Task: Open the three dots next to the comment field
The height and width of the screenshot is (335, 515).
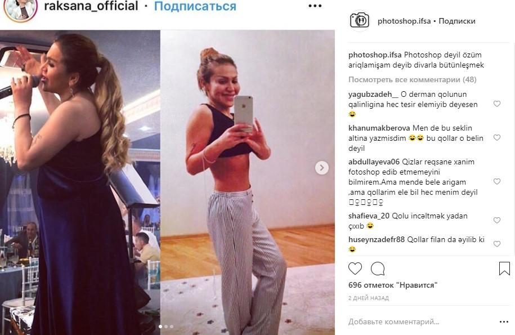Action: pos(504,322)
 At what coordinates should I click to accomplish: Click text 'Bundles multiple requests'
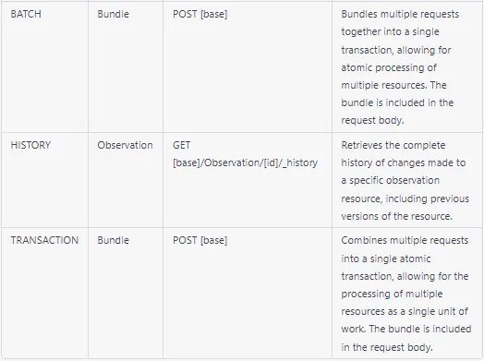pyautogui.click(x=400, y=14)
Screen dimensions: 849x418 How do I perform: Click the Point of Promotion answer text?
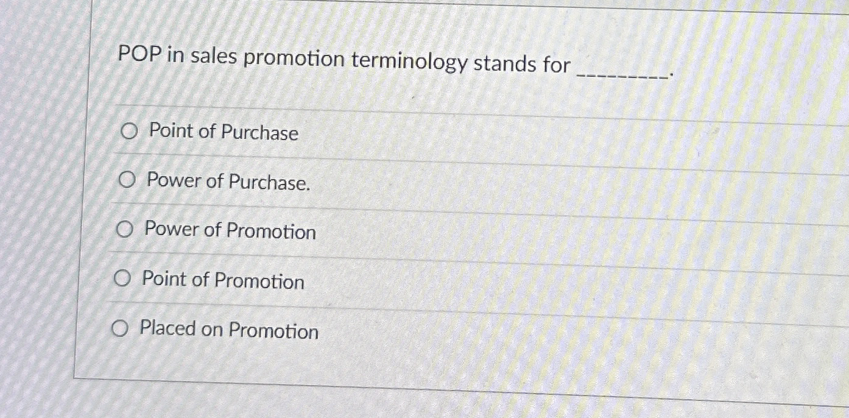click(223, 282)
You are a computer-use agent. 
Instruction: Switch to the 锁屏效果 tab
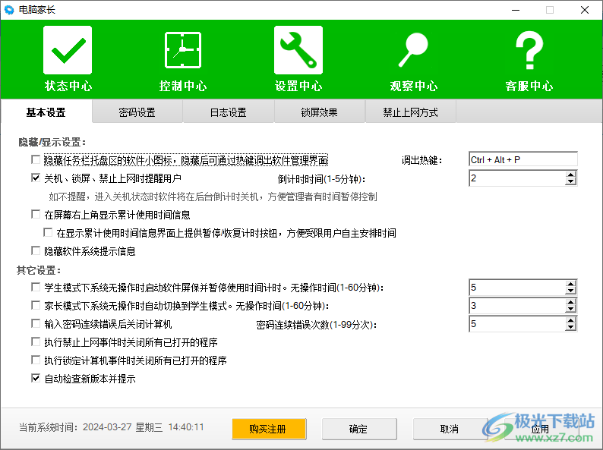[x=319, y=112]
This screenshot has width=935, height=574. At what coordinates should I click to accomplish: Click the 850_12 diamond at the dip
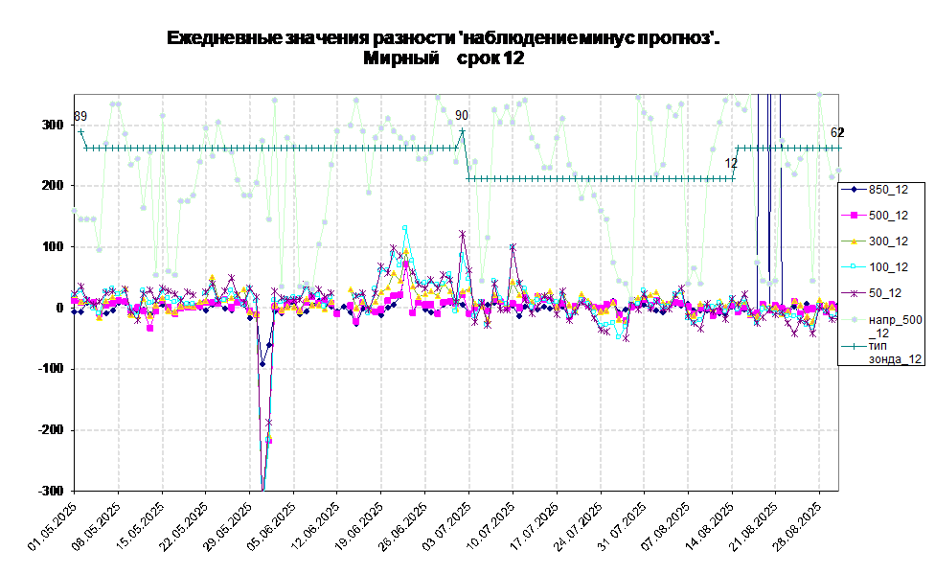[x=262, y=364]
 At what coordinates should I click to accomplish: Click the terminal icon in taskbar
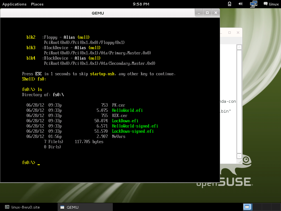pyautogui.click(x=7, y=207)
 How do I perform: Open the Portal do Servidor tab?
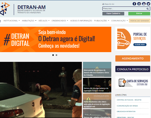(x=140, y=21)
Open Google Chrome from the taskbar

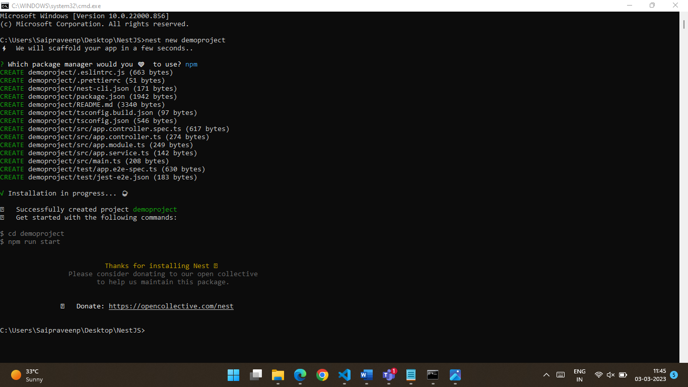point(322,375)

......

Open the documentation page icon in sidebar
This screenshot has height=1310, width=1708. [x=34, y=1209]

......

◆ Exercise description:
Using the listing above, restate exactly the range between the lines holding "Task: Open the" and "You are a computer-use agent.", inclusive, with pictures left out.

◆ Written response:
Task: Open the three dots next to the comment field
The height and width of the screenshot is (335, 515).
Action: pos(504,322)
 At what coordinates should I click to accomplish: Click text 'Bundles multiple requests'
pyautogui.click(x=400, y=14)
Screen dimensions: 849x418 How do I perform: Click the Point of Promotion answer text?
click(223, 282)
You are a computer-use agent. 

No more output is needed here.